Guardians on the Gables

Four dragon heads swoop from the carved ridge crests of Borgund's gables, their open mouths facing outward as if daring something to approach. Art historians note their resemblance to the carved prows of Norse longships, a visual connection between two of the Viking Age's most ambitious woodworking traditions. The current heads are likely 18th-century replacements, but Borgund is one of the only stave churches to have preserved its crested ridge caps at all. Below the tower, four carved circular cutouts remain difficult to decipher after centuries of tar and weather. Some scholars interpret them as symbols of the four Evangelists: eagle, ox, lion, and man. Others see more dragons biting into each other. The west portal, the main entrance, is framed by an elaborate carving of intertwined dragons seizing each other by neck and tail, with vine stalks sprouting from dragon mouths at the base of the flanking half-columns. Whether protective or cautionary, the carvings sit at the threshold between outside and inside, pagan and Christian, chaos and order.

The Stripped Interior

Step inside Borgund and the first thing you notice is how little is there. Most of the furnishings have been removed. A soapstone baptismal font, a medieval stone altar, a 17th-century altarpiece showing the Crucifixion flanked by the Virgin Mary and John the Baptist, a pulpit from the 1550s, and the original wooden floor with benches running along the nave walls: that is nearly all. In the 1870s, architect Christian Christie led a restoration intended to return the church to its pre-Reformation condition, stripping out the pews, second-floor gallery, ceiling, windows, and interior paintwork added after Protestantism arrived in Norway in the 1530s. What remains is the medieval skeleton, barely lit by eight small windows on the north and south walls. Inauguration crosses are still visible on the south wall's interior. And then there are the antlers. Photographs from the 1990s show deer antlers hung on the lower pillars, said to be all that remains of a whole stuffed reindeer, shot when it allegedly tried to enter during a Mass. A 1668 travelogue confirms the story, noting the animal "marched like a wizard in front of the other animal carcasses."

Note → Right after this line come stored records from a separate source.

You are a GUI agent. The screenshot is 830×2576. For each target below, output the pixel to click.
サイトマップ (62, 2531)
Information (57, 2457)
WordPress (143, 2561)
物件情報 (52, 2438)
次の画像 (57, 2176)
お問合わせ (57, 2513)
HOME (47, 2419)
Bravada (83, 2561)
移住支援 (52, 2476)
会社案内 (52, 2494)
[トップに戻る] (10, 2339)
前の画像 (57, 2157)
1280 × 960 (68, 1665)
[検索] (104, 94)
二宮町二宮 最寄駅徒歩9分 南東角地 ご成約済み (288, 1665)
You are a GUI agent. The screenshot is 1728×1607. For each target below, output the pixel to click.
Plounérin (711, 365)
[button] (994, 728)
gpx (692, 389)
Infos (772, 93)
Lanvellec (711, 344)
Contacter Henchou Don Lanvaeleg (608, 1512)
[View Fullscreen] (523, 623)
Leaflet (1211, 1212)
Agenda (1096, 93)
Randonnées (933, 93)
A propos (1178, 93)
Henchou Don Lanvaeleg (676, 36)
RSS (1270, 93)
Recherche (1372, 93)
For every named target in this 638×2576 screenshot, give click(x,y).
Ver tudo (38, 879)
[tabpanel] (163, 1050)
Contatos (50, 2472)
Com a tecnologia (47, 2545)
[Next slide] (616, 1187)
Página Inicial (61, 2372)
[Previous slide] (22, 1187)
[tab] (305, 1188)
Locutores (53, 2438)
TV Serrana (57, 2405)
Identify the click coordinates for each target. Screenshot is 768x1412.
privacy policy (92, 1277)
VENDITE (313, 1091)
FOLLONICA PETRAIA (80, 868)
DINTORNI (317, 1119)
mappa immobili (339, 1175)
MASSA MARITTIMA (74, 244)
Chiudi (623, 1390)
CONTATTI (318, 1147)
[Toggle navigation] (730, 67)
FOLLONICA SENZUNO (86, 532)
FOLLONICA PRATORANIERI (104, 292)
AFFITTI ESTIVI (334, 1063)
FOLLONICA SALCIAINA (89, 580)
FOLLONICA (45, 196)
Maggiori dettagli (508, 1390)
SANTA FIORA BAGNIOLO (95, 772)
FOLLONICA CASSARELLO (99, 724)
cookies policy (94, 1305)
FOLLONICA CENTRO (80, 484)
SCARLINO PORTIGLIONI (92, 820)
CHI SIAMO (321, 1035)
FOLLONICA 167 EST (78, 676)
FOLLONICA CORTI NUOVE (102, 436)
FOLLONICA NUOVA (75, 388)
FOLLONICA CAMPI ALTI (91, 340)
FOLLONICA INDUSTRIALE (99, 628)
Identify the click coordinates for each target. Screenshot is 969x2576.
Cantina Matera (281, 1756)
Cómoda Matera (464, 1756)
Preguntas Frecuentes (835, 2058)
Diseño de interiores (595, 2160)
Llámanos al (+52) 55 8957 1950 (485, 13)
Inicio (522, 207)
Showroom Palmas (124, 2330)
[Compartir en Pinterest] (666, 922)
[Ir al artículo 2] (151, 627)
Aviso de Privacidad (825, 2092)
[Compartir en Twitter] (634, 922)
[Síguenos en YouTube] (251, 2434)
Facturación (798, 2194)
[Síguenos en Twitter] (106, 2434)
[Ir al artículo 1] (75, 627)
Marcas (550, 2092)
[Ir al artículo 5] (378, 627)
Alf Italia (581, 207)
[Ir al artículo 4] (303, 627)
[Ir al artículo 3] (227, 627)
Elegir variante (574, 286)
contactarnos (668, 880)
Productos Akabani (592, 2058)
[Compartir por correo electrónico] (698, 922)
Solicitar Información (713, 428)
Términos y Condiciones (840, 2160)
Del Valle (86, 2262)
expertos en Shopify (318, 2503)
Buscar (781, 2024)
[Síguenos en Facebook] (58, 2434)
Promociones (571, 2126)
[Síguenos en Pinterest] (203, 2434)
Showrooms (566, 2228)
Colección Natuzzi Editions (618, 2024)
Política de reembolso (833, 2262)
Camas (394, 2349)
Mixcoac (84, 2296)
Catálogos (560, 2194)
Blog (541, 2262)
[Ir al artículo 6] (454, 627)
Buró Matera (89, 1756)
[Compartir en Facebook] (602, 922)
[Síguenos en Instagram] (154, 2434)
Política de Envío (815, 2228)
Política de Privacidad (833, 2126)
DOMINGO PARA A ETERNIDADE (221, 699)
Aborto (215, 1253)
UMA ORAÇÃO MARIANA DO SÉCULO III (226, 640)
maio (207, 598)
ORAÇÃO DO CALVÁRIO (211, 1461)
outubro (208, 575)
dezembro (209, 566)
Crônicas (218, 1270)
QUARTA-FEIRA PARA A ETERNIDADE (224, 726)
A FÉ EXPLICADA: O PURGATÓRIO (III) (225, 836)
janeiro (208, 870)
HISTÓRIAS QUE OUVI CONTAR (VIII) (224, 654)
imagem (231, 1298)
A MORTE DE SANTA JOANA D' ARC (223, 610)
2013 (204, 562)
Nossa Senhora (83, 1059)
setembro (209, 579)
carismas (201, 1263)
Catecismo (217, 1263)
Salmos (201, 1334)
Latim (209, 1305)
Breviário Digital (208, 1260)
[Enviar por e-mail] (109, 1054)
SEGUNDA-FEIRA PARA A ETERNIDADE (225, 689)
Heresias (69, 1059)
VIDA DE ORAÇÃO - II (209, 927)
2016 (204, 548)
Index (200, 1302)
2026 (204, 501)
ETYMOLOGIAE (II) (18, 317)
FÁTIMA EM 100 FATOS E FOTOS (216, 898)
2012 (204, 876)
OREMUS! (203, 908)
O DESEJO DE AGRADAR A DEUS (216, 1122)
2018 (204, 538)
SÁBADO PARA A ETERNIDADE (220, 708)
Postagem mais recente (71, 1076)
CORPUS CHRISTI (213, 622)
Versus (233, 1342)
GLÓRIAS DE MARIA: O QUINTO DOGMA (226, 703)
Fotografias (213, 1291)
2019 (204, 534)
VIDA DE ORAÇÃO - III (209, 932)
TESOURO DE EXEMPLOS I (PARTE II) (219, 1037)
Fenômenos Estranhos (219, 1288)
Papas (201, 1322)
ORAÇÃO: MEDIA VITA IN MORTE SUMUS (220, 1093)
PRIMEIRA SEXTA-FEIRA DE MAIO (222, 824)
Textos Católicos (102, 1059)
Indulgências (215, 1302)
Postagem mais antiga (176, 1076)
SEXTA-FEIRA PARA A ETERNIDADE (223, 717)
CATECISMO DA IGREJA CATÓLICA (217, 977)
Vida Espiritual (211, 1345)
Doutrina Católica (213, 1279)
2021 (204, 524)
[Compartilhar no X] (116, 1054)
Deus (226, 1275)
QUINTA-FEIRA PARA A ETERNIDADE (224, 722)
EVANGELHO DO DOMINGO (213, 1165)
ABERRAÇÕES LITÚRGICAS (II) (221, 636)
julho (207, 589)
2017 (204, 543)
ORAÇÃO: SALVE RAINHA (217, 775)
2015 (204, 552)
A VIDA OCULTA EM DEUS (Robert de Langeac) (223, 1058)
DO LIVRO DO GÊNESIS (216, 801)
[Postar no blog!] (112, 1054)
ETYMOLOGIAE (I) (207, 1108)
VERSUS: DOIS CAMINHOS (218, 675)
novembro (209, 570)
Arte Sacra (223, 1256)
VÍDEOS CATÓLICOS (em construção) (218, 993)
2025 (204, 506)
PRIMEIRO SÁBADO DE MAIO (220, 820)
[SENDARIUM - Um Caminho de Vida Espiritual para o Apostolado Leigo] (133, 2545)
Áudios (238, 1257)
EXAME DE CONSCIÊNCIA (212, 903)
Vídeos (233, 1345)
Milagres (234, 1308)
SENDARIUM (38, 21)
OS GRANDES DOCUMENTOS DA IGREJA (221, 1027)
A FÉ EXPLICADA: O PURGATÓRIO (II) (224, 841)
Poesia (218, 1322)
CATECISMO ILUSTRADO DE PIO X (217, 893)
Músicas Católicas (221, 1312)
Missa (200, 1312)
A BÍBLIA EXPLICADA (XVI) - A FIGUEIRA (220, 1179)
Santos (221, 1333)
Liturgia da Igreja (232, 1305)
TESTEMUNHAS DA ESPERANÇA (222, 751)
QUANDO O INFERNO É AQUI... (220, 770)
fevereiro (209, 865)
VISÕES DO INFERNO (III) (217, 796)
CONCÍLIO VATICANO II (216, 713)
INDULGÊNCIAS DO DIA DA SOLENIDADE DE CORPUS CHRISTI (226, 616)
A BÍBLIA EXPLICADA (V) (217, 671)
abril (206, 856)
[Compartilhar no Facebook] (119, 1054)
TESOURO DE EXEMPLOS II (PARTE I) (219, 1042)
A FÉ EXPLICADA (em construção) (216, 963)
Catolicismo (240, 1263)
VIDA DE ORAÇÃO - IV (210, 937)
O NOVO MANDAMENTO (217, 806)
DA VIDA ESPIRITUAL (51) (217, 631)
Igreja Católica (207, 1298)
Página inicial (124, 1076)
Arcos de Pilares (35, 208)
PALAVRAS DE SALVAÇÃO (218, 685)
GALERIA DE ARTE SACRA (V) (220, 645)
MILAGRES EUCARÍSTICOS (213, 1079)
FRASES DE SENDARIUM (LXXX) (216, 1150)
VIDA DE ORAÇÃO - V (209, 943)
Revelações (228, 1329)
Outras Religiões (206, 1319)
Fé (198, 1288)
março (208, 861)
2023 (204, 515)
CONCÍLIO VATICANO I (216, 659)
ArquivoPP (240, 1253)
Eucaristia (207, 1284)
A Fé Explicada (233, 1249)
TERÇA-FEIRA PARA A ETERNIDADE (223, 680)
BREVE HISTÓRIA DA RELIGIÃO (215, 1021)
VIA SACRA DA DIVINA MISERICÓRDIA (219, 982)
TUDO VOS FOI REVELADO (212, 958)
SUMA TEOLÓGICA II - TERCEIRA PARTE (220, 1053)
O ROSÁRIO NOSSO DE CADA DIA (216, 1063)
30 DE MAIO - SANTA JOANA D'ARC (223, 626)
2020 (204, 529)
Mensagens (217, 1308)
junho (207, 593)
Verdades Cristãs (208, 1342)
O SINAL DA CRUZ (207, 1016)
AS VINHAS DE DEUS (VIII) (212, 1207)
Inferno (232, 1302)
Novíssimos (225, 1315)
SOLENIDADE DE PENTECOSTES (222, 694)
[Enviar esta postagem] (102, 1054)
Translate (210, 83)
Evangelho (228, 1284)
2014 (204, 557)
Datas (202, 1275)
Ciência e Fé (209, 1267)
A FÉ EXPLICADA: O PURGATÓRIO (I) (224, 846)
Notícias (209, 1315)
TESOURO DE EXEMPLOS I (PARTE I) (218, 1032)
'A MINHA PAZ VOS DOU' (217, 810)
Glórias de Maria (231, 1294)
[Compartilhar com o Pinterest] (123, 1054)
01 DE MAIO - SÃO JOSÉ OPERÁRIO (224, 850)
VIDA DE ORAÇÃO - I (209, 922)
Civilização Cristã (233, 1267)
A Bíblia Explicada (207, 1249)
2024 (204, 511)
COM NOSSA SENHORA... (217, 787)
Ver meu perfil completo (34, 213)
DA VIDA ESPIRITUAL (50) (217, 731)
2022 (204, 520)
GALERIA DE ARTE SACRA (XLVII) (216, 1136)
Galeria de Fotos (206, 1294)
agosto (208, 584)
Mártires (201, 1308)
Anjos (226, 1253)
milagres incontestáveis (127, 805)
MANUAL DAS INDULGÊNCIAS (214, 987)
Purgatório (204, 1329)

A Bell Tower and a Global Legacy

South of the church stands Norway's only surviving free-standing stave-work bell tower, built in the mid-13th century. It covers the remnants of the medieval foundry where the church bell was cast, a foundry pit that was left exposed for decades after an old door was removed and never replaced. New cladding walls were built around the tower's exterior in the 1990s to protect what remained. Borgund's influence extends far beyond its valley. The Fantoft Stave Church near Bergen was reconstructed using Borgund as a model in 1883, and again after it was destroyed by arson in 1992. The Gustav Adolf Stave Church in Hahnenklee, Germany, built in 1908, is explicitly modeled on Borgund. Four replicas exist in the United States: in Rapid City, South Dakota; Lyme, Connecticut; Washington Island, Wisconsin; and Minot, North Dakota. The building that Thorir once carved his complaint into has become Norway's most recognizable medieval structure, owned and maintained by the Society for the Preservation of Ancient Norwegian Monuments since the 19th century.

From the Air

Located at 61.05N, 7.81E in Laerdal Municipality, Vestland county. The church sits in the Laerdal valley (Laerdalen) along the route between the Sognefjord and mountain passes to eastern Norway. From the air, look for a dark-timbered structure with distinctive tiered rooflines beside a modern white church and visitor center. Nearest airports: Sogndal/Haukasen (ENSG) approximately 35 km northwest, Bergen/Flesland (ENBR) approximately 175 km southwest. Best viewed at low altitude in clear conditions; the valley is narrow with surrounding mountains.